When it comes to out of the box ideas for decongesting city roads, the UT administration’s track record is not too encouraging. This time, it has come up with a new draft parking policy that will hike the road tax for buyers of high-end cars. But will this policy will see the light of day?

Projects that never took off
  • UNDERPASSES: In 2007, the UT administration spent Rs 10 lakh on a tour of three officers to Belgium and France to understand the concept, construction and maintenance of underpasses. But in March 2016, the project was scrapped, claiming that it will be a hindrance to the Metro project. The underpasses were planned at Sector-17 ISBT, Tribune Chowk, UT Press Chowk, Transport Chowk, Piccadilly Chowk, Kisan Bhawan, Matka Chowk and Cricket Stadium Chowk in Sector 16. The MC even allocated ₹25 crore for the project in its 2016-17 budget.
  • METRO: In July, Union home minister Rajnath Singh put brakes on the much touted project and asked officers to look for an alternative. A senior officer of the urban development ministry explained that the metro was not viable keeping in view the size of the city. Though the work on the first phase was scheduled to start in 2013, the cost of the project escalated due to a delay. According to a revised report prepared by Delhi Metro Rail Corporation, the Chandigarh’s share was ₹5,000 crore. The report also stated that the project will not be commercially viable till 2051 due to poor peak-hour peak-direction traffic (PHPDT).
  • ENTRY TAX: In March, the MC approved entry tax on all commercial vehicles entering the city from other states. This was planned to overcome financial crunch and decongestion. The tax, ranging between Rs 100 and Rs 2,000, was proposed on the Delhi pattern. However, the administration did not approve it due to political intervention.
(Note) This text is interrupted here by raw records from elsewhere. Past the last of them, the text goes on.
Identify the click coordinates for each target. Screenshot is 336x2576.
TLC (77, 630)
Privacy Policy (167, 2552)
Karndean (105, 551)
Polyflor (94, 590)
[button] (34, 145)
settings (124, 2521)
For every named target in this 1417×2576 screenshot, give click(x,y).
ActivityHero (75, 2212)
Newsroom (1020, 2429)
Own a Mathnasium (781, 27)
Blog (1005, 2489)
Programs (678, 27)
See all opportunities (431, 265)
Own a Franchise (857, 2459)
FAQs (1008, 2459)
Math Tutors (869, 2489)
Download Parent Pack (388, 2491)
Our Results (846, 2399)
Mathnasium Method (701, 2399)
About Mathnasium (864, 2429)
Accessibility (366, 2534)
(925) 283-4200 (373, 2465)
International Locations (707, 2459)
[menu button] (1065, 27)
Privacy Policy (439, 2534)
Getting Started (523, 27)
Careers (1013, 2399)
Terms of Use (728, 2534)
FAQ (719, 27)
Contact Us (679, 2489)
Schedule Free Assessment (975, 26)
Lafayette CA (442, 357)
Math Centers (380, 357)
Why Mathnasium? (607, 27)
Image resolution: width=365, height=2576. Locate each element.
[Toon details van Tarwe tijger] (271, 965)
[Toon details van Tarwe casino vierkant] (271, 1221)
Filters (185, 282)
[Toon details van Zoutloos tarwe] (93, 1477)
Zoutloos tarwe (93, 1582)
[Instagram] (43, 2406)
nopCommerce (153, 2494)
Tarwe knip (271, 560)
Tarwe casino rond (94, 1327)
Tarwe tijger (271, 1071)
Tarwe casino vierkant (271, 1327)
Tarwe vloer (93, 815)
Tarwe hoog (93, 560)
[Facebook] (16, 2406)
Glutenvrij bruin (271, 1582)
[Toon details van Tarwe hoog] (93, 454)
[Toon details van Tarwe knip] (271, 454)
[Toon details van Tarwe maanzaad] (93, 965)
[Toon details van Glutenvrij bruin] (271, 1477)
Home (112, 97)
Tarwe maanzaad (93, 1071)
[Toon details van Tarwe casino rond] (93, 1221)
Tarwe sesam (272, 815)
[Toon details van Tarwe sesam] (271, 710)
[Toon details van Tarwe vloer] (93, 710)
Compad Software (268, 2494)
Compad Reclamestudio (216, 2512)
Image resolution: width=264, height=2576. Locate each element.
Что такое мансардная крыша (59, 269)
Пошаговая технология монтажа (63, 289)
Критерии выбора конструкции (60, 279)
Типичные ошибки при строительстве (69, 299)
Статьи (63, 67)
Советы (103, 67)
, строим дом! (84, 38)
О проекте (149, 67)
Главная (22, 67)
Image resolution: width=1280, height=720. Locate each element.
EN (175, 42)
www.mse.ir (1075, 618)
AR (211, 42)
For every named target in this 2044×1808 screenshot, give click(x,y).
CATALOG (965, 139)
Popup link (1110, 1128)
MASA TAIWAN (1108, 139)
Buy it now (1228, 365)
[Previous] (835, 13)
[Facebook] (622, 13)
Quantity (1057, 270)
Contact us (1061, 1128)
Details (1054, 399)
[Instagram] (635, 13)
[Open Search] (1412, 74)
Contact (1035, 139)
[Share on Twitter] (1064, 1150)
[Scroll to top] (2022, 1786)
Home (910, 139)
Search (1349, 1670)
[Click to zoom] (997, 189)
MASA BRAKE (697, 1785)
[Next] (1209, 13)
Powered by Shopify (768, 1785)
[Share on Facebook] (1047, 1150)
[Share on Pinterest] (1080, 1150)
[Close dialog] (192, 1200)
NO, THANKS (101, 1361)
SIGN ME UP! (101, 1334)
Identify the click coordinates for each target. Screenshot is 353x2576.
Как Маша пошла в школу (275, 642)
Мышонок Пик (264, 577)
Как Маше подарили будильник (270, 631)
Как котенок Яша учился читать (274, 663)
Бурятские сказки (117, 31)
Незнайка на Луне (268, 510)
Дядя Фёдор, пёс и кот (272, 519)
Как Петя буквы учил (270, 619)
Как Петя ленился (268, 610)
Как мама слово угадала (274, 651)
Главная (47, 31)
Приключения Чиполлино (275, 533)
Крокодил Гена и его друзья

According to the new policy, residents who buy cars costing Rs 10 lakh and above will have to pay 50% of its price as road tax. That’s not all. If you buy a second car, irrespective of the price, you will have to pay 50% of its price. The existing policy charges 6% as road tax for vehicles costing up to Rs 20 lakh and 8% for vehicles above Rs 20 lakh.

The department of urban planning finalised the draft parking policy on Thursday and invited objections from the public within 15 days.But many have called the new policy impractical, not different from those that were scrapped by the UT administration in the past years.

Once again, the draft has been prepared in the absence of an efficient public transport system, leading to traffic congestion and parking problems. The city has the highest density of vehicles in the country, the average number for each family being more than two. However, not a single project that the administration planned to battle the problem has materialised in the last decade.

Key projects that were introduced and scrapped include the construction of eight underpasses, metro rail, congestion and entry tax.Now, once again, the new draft parking policy has invited sharp criticism from residents and politicians.

The new draft policy also seeks to clamp down on the number of vehicles sold in one quarter. Moving on, residents will have to purchase certificate of ownership/entitlement and certificate of parking availability during vehcile registration will be a necessity. The administration has also planned to hike the rates of public parking.